In March 2018, through the EuroLeague website, he recited a sort of letter to the younger Kyle Hines, the one who had just left UNC-Greensboro, but had not heard his name called at the NBA draft. “I know that you are disappointed, angry – he said to his younger self – but you shouldn’t be, indeed you should smile because you are about to embark on a journey that will change your life forever. The first hint: get your passport ready, because over the next 10 years it will be useful and full of stamps. We will start from a freak city, where the fans are crazy about basketball, you will learn to be a professional and to win. From there, you will go to Olympiacos where you will find a legendary coach like Dusan Ivkovic. He will be a professor and teach you everything you need to learn. And then you will know Vassilis Spanoulis: you will understand how to be a champion, just looking at him. And then Georgios Printezis with whom you will fight every day in practice. You will see his funny shot, but don’t laugh, because it is one of the most effective shots in basketball. With them you will win two European titles, and you will be championship spoiled. And then CSKA Moscow, where you can feel comfortable because you will stay there for a while. Dimitris Itoudis will teach you to be a true professional, will help you understand how to lead, how to be a better player and a better person. And there you will play with great players, Andrei Kirilenko, Sasha Kaun, Viktor Khryapa, Milos Teodosic, Nenad Krstic, Nando De Colo and Sergio Rodriguez. They will push you to another level, the one where you fight every day. You will have to raise your talent level, just to keep up with them. My best advice is to have fun: enjoy every moment. As an athlete every year your goal is to be better than the previous one. But make sure you enjoy every moment, keep working and grinding. And, finally, be grateful to the players, the fans, all the people you will meet in the coming years. Without their support you will have nothing. Keep smiling and be happy.”

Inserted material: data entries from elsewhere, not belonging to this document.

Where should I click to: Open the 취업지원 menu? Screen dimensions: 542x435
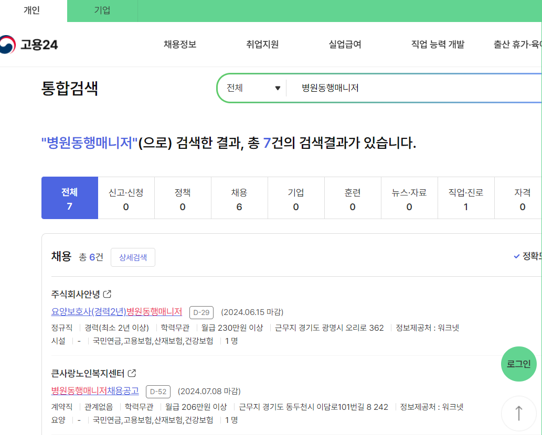click(x=262, y=45)
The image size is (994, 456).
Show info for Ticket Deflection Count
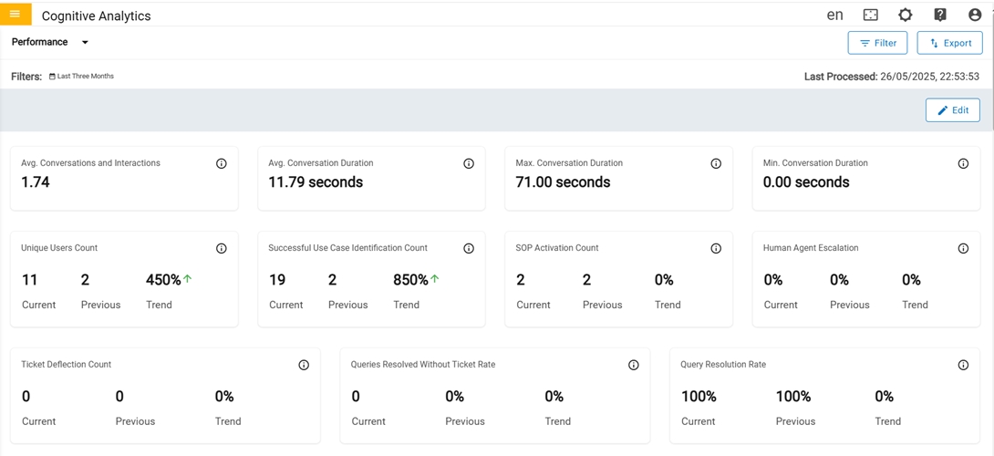304,365
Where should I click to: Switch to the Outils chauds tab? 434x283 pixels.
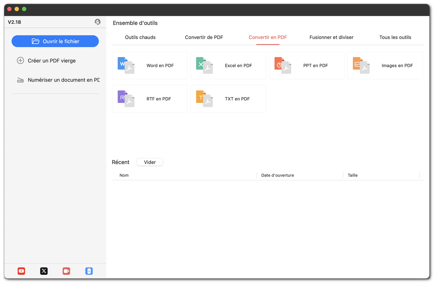[x=140, y=37]
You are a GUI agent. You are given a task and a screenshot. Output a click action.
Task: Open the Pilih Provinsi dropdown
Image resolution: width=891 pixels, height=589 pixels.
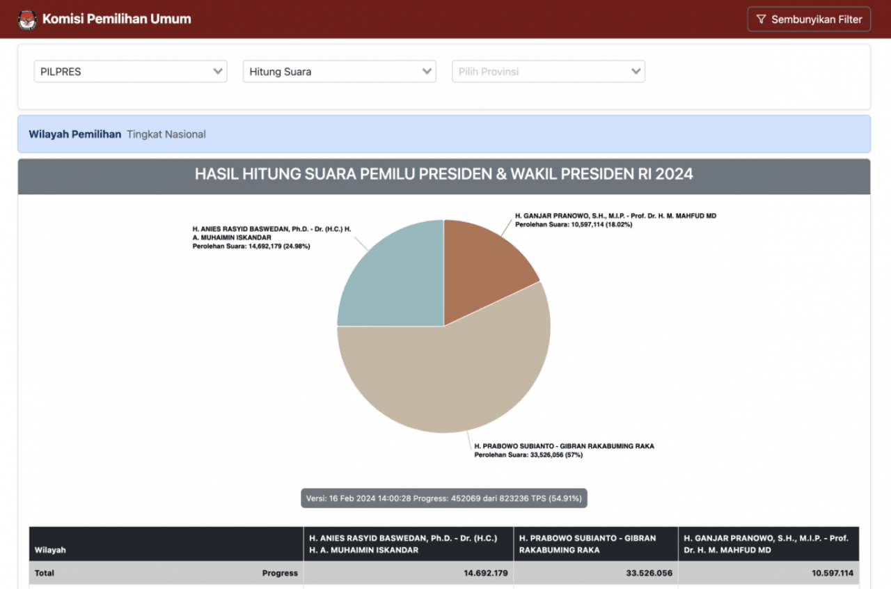click(548, 72)
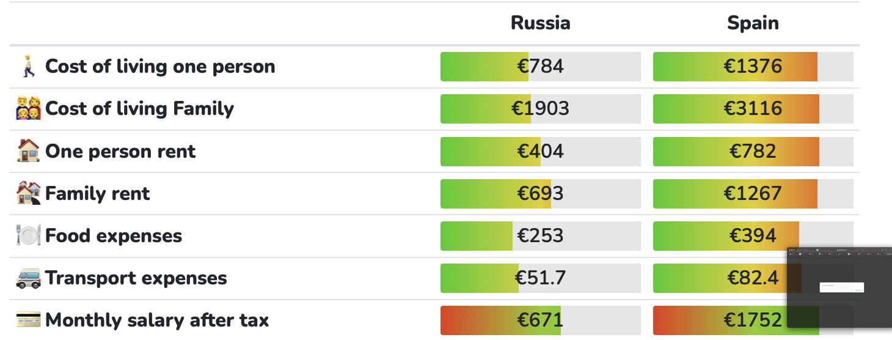This screenshot has height=340, width=892.
Task: Click Russia's €253 food expenses bar
Action: click(540, 235)
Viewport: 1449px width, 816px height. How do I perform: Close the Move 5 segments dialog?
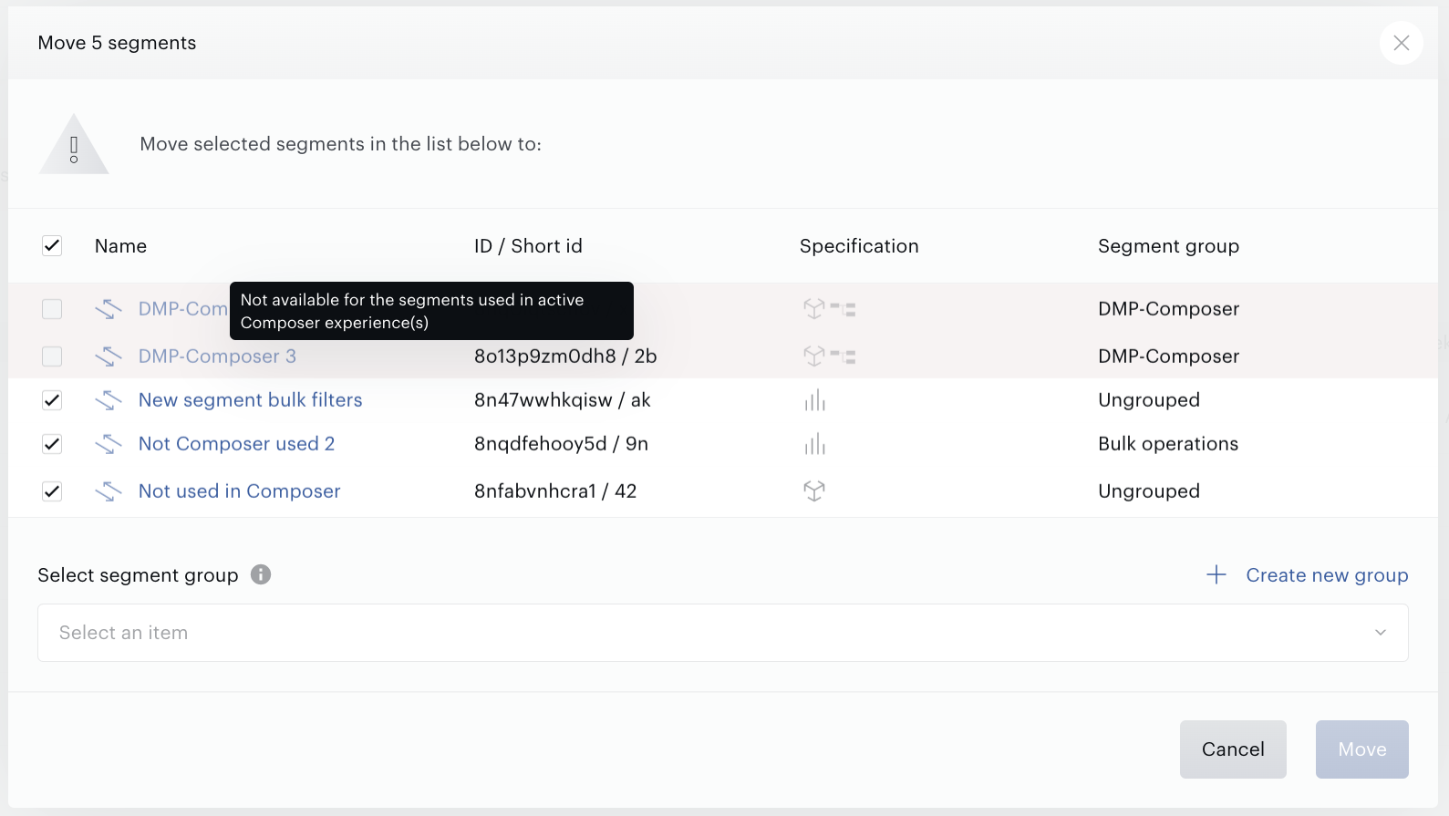click(1402, 43)
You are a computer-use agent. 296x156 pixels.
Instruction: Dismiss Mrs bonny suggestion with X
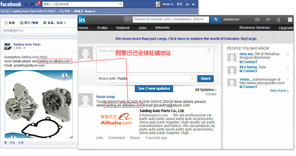288,67
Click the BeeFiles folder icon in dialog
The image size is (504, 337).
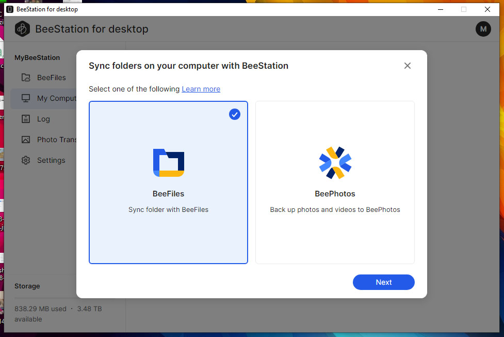168,163

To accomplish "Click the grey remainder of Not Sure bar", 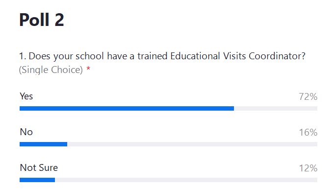I will (x=186, y=180).
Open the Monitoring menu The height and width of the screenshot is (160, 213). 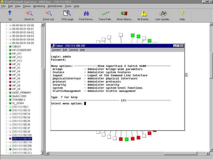[39, 6]
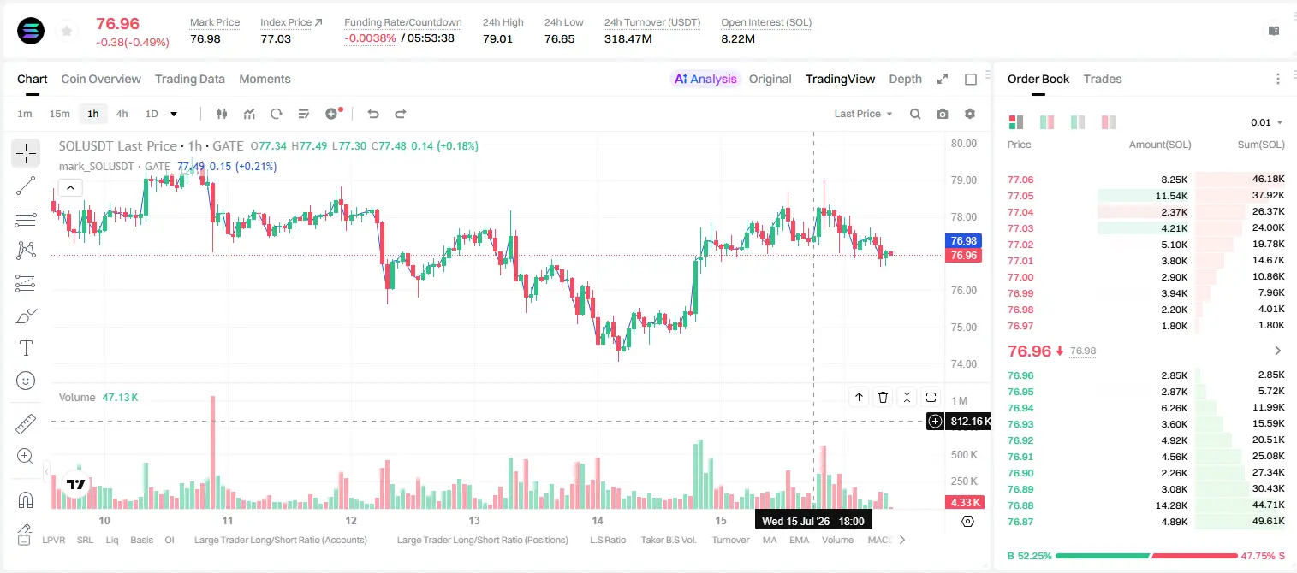Open the Coin Overview tab

[x=101, y=79]
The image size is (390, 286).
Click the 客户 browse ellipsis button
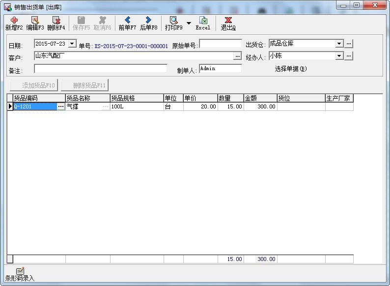237,56
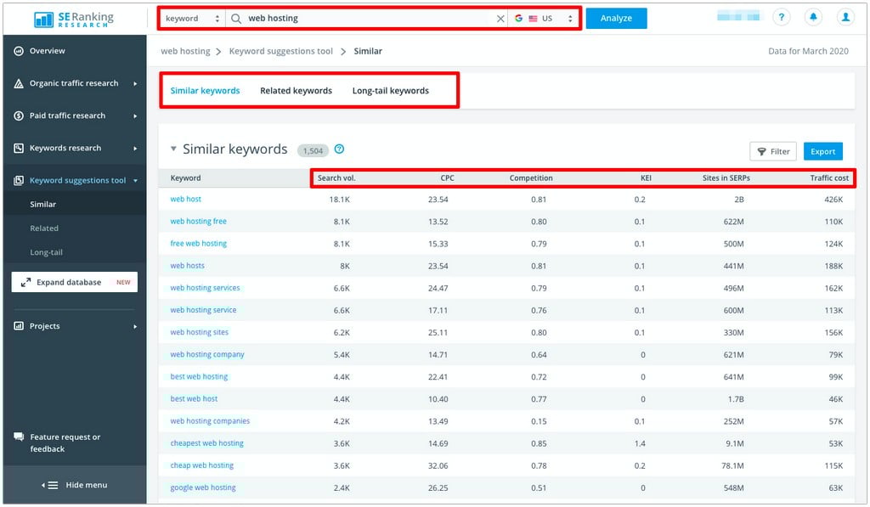Open the Filter panel
The height and width of the screenshot is (507, 870).
pyautogui.click(x=772, y=151)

He has come a long way, the “kid” from Sicklerville, with just to offers to play Division One ball, undrafted, too small to play center, not fast enough or a good enough shooter to play on the perimeter, forced to start his incredible journey from the Italian second league, in a small outpost named Veroli before becoming one of the greatest winners in the history of European basketball, twice defensive player of the year, a leader and a legend. As a young man he looked at Spanoulis to learn how to be a champion. In Milan, many player will look to him to learn exactly the same lesson.